┌────────
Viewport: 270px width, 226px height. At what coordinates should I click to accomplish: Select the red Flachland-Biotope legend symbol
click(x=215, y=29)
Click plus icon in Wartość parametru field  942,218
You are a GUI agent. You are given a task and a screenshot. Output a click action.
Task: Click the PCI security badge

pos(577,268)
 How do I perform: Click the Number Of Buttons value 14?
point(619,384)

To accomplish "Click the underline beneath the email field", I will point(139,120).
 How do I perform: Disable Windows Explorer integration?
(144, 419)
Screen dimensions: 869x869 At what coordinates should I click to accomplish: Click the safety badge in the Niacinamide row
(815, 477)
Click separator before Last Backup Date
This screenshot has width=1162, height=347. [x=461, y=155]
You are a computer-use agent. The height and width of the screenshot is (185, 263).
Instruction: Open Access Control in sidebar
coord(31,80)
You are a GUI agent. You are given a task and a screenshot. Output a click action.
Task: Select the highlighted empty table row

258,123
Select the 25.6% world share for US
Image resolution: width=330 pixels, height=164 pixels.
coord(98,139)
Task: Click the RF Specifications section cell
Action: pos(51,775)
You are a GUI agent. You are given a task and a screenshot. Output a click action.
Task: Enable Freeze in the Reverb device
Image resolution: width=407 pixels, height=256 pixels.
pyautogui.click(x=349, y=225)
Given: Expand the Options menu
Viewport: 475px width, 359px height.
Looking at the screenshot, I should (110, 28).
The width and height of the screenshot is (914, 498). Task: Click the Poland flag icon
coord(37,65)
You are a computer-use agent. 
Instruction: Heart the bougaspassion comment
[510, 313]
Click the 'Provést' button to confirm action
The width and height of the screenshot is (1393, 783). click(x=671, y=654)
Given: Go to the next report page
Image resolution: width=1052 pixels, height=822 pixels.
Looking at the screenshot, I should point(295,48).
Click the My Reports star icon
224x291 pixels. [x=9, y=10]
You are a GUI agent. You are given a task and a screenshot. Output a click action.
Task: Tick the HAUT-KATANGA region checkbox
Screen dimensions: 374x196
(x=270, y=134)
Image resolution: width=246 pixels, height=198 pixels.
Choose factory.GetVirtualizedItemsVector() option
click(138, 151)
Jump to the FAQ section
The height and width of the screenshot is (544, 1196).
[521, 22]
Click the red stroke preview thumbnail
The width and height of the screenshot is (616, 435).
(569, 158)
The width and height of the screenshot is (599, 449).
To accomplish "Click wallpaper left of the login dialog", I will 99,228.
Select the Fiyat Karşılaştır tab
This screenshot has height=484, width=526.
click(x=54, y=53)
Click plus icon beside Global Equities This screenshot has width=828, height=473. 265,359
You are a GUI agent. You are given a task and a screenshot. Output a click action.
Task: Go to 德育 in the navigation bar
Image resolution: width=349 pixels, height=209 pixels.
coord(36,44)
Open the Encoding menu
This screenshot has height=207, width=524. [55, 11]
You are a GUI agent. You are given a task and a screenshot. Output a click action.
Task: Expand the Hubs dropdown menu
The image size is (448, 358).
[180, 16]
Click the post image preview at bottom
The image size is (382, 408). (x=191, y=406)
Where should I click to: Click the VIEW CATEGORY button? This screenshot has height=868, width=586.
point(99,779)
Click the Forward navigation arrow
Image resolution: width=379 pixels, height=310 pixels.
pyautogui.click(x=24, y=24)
└────────
• [Work request] Search the preceding listing for "Expand" and extract every line where it is found.

• [Written response]
Given: Expand the Options menu
Task: Expand the Hubs dropdown menu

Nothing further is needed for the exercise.